The joy of Lalitambika upon witnessing this slaying carries
a teaching of its own. The Divine Mother rejoices not when we quietly suffer
our obstacles, not when we politely sit with our limitations, but when we
summon our full courage and destroy what blocks the path.
Life Lessons for the Modern Seeker
The story of Vishangan and Varahi carries immediate
relevance for human life in any age.
The first lesson is that discouragement is a form of
spiritual warfare. When the mind becomes flooded with doubt, fatigue, and the
sense of futility, it is not simply a psychological event. The tradition
understands it as an active assault by forces that do not wish for your
awakening. Recognizing this changes everything.
The second lesson is that the answer to inner darkness is
not subtle — it is decisive.
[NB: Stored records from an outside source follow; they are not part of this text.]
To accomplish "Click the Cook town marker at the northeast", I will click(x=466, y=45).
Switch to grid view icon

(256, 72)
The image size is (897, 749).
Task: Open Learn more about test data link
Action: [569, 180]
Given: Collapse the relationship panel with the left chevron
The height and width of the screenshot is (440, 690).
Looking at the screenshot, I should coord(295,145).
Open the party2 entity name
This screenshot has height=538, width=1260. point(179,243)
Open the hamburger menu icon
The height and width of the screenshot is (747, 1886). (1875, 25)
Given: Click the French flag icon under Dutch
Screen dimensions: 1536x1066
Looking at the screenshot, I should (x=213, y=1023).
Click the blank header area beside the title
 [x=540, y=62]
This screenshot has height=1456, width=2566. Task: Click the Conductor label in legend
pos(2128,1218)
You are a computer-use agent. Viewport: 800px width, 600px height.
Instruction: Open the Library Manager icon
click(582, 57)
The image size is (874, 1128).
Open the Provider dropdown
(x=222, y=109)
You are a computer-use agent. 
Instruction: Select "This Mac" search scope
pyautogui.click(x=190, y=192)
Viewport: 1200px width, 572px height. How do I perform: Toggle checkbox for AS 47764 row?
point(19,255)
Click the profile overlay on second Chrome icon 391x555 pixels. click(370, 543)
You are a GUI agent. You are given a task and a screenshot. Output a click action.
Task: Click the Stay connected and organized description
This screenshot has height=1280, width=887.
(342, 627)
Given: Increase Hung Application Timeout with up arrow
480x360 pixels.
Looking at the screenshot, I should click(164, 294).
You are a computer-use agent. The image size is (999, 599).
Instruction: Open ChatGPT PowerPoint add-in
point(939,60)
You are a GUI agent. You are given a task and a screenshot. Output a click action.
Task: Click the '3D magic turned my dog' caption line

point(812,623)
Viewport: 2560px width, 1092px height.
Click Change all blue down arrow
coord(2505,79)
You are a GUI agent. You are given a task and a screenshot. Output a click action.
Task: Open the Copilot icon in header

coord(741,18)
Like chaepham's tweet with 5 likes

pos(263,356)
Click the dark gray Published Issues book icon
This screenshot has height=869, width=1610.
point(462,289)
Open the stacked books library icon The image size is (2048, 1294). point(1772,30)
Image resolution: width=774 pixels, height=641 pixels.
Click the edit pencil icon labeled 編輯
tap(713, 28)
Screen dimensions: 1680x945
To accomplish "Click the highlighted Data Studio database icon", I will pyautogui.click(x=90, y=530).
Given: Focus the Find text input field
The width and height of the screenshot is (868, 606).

Varahi does not counsel Vishangan. She does not
negotiate. She destroys. There are moments in life when extended reflection
only deepens the darkness, and what is needed is immediate, grounded, committed
action.
The third lesson is that courage delights the Divine. The
name Veerya Nandita — she who rejoices in valor — tells us that the Goddess is
not merely a recipient of worship. She is moved by the courage of her devotees.
She celebrates those who fight, who persist, who rise.
The fourth lesson, particularly strong in the Kerala
Shakteya understanding, is the importance of the body and the earth. Varahi's
boar nature, her connection to the earth principle, teaches that spiritual life
is not a flight from the material. True courage is grounded. True strength is
rooted. The divine war is won not by escaping the world but by transforming it
from within.
In the words of the Devi Gita, embedded in the Devi
Bhagavata Purana, the Goddess declares that she is both the supreme
consciousness and the very earth upon which warriors stand. Her power does not
hover above life — it upholds it from below.
A Name That Carries Eternity
Every one of the thousand names in the Lalita Sahasranama is
a universe. The name Vishangana Pranaharana Varahi Veerya Nandita is no
exception. Compressed within it is a complete narrative — a war, a victory, a
divine celebration, and an eternal philosophical teaching.
Goddess Varahi slew Vishangan, and in doing so she slew
every demon of despair, every spell of stagnation, every illusion of defeat.
Goddess Lalita rejoiced, because in that moment, courage proved once again that
it is the nature of the divine, and that the divine never fails.
For those who walk the Srividya path, for those initiated
into the worship of the Saptamatrikas in Kerala's ancient temples, and for
every human being who has ever faced the inner demon of discouragement — this
story is not history alone. It is instruction. It is assurance. It is a living
promise from the Divine Mother herself.
When you rise against what weakens you, the Goddess rejoices.